# Task directions:
Find the line containing "You are a computer-use agent." in the entries; transcribe it and all remaining lines through the end, exactly as they appear, but not the pictures.

++++++++

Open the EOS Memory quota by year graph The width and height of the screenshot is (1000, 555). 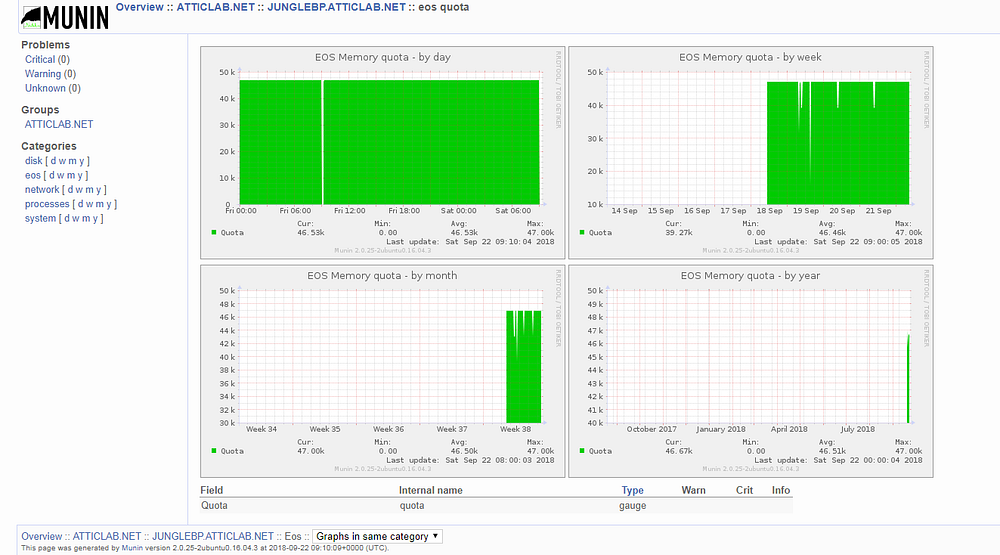coord(751,371)
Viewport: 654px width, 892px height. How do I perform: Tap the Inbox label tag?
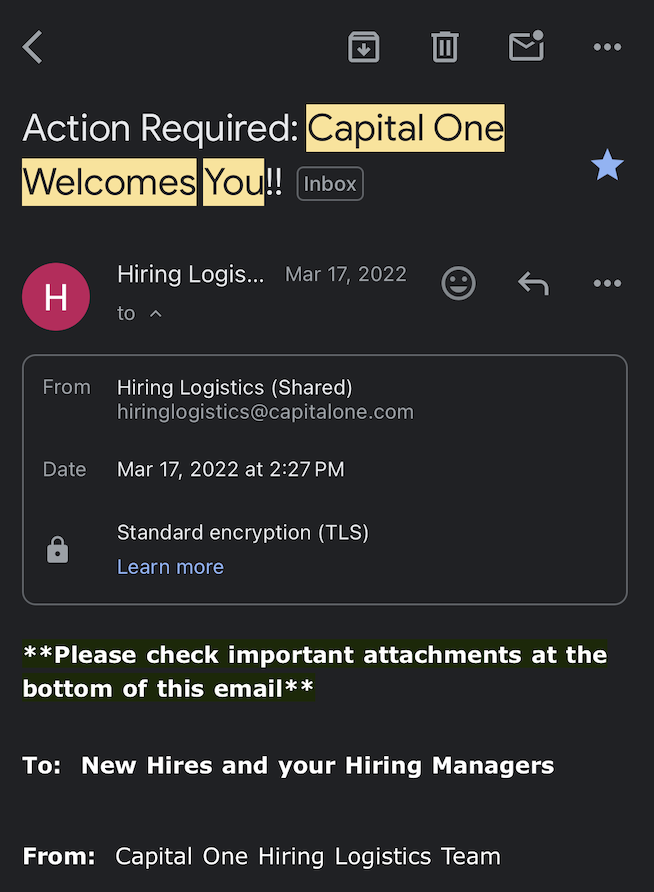(x=330, y=184)
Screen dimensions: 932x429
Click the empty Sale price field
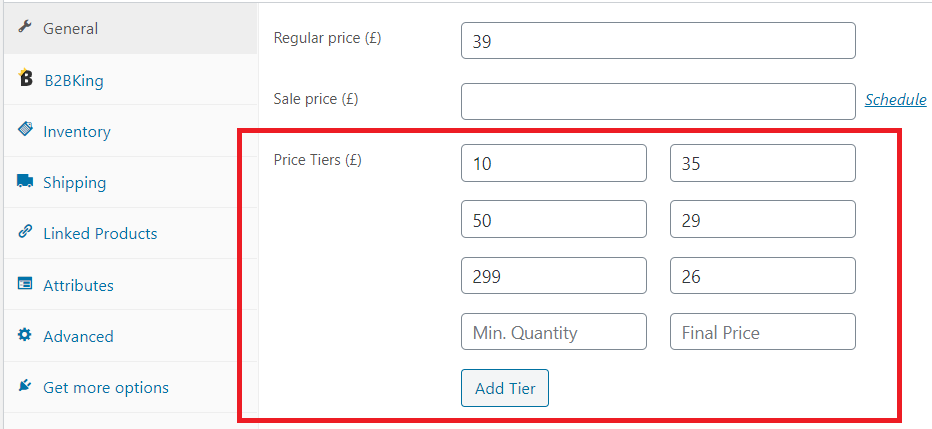pos(658,102)
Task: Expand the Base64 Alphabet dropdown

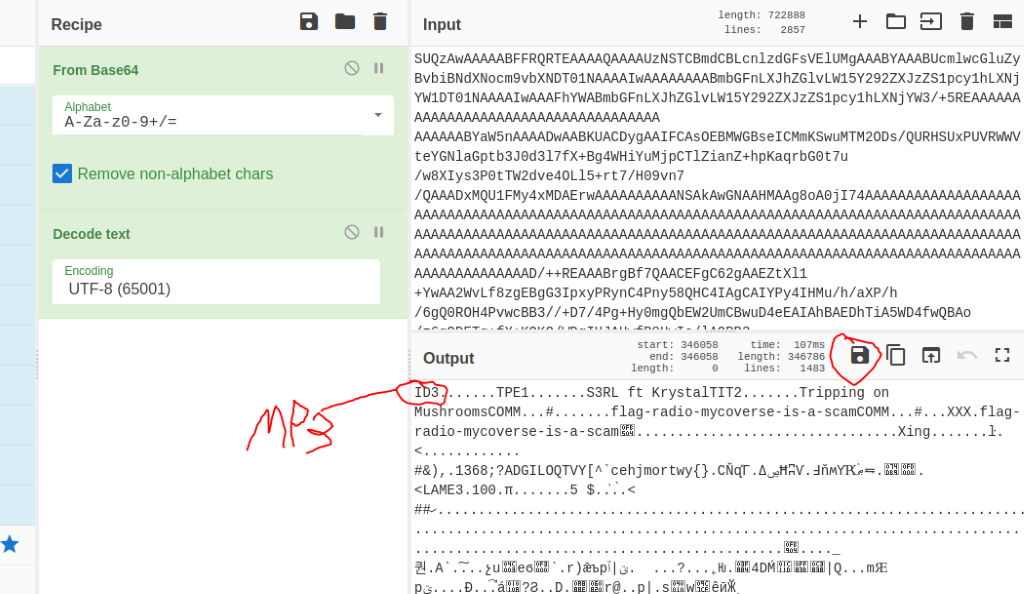Action: (x=377, y=115)
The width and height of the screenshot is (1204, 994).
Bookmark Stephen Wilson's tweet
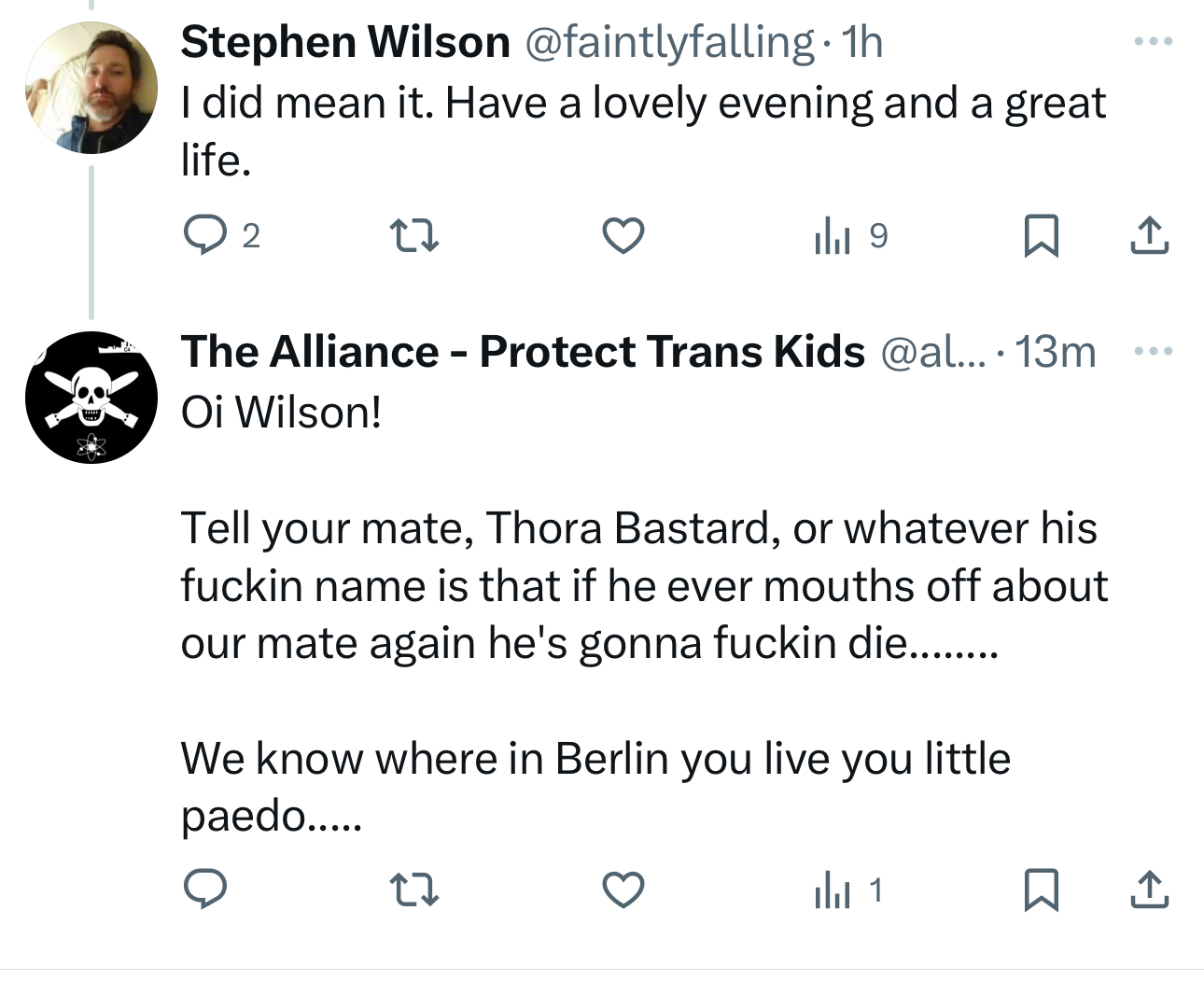[x=1041, y=235]
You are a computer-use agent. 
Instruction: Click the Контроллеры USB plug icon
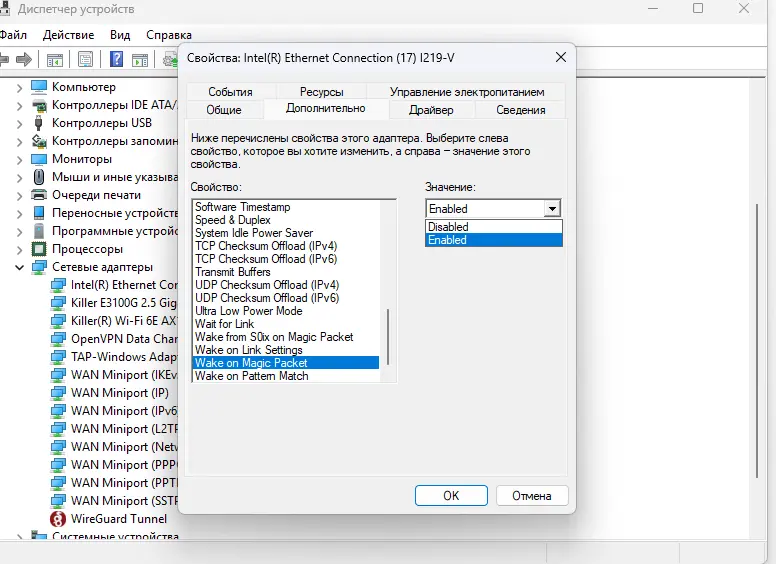pos(39,123)
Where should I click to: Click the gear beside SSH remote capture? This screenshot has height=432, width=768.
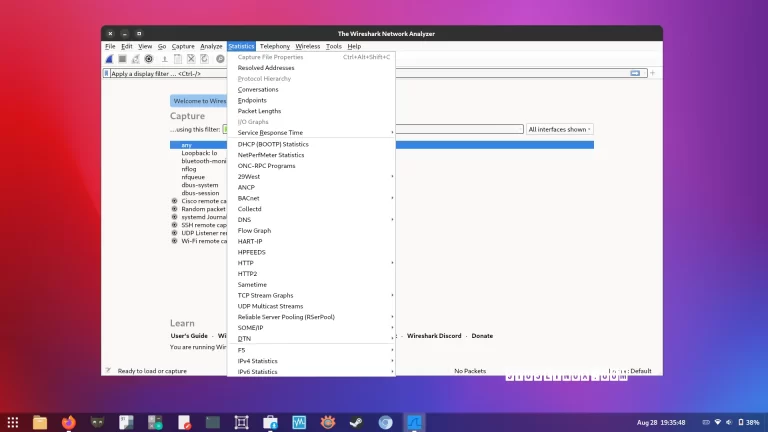[x=174, y=224]
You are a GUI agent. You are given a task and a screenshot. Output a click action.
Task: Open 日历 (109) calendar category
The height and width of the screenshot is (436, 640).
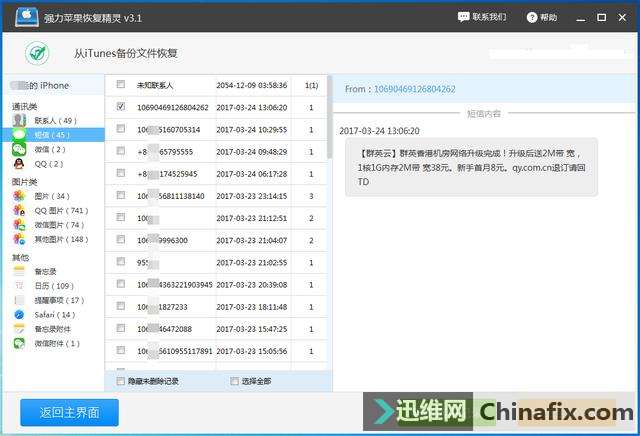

++++++++

# Solution for this exercise:
You are a computer-use agent. 
Instruction: Click the Контроллеры USB plug icon
pos(39,123)
Where should I click to: Click the gear beside SSH remote capture? This screenshot has height=432, width=768.
[x=174, y=224]
You are a GUI agent. You are given a task and a screenshot. Output a click action.
Task: Open 日历 (109) calendar category
The height and width of the screenshot is (436, 640).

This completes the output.